I wrote this a few years ago but it still rings true to me. Sorry I am not posting much. Life keeps intervening.
Life is what happens to you while your busy making other plans.
– John Lennon
With all deference and respect to the mothers of the world, I wanted to talk about Dad’s for a minute. Moms are incredibly important and wonderful parts of children’s lives and society does a very good job of pointing this out on a daily basis and with good reason. Children who do not have mothers have much to overcome as they learn a lot of what makes us human in our early years in the home (Empathy, loving care, how to receive love). My reasoning is that we tend to ignore the dad in our daily social diet. Watch 10 minutes of any teen or tween TV show and you will see what I mean. The dads are usually laughable oafs who can barely add 2 +2. Mom runs everything and just manages to keep the lovable lug from harming himself while teaching the children all the lessons they need. Commercials are worse. Fathers are seen as overly macho, beer swilling goofballs who are either overly authoritarian or so dim that the wife and children just stand and laugh at them behind their back. It’s so important that we not undervalue the contributions of the father to our children’s lives. Years of working with young people and their parents has shown me that dads teach us to keep trying, fight on and work hard, not to mention how we treat people in our everyday lives. These are important lessons in today’s society, especially the way we treat people who work around us.
I am not espousing one parent above another, as both are equally important. My point is that we need to make sure our young, impressionable children and students know that what they see in movies, tv and other media about fathers is not necessarily true and that all men do not need to be closed to culture, overtly manly and unable to express themselves. I know I would not be the man I am without the influence of my father, who happened to be a 6’3” former Marine Pilot with 8 children who sewed dresses for my sisters, cooks like a premier chef and can be caught wiping tears from his eyes at a Broadway musical or opera (Never judge a book by its cover). Without his steady, disciplined presence in my life, I would not have learned who I am, what I could do and how to be a good man. Thanks Dad!

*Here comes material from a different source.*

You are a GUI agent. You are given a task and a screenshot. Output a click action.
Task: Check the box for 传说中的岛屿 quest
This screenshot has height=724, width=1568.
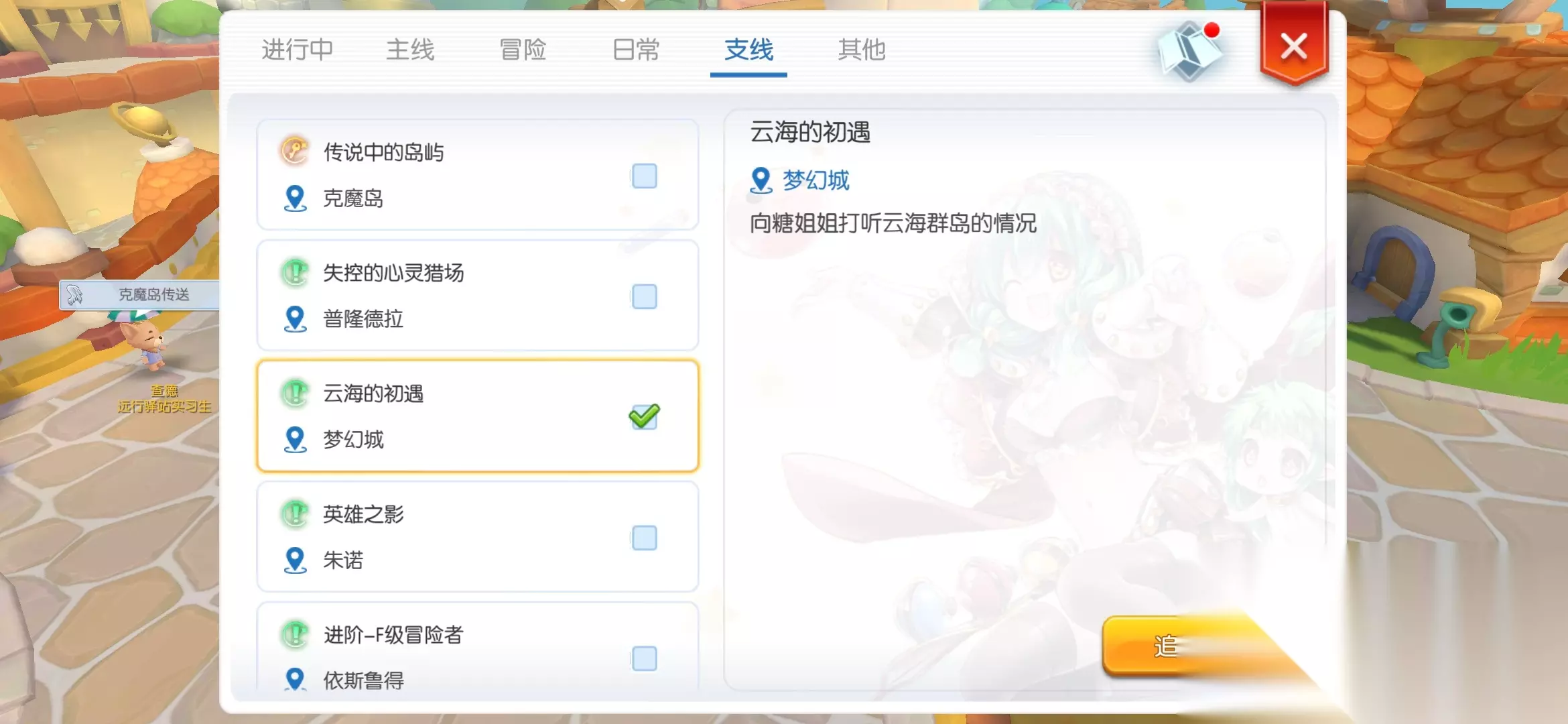(x=644, y=176)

If you are a dad, take some time to enjoy being with your children. It does not have to cost money or be elaborate. Play catch, go for a walk, play a board game, or just sit together at dinner and discuss something important to you. My own personal experiences lead to fishing. I cannot tell you what the hours fishing with my father mean to me and I hope my children feel the same way. We don’t have to talk or catch tons of fish. We just enjoy being there in the moment together as father and son and now father and son and daughters. Quietly watching the water and waiting hopefully for a bite, we are creating bonds that hopefully will last a lifetime. To quote Dennis Miller, “It’s not quality time, it’s quantity time. You don’t have to be perfect, you just have to be there!”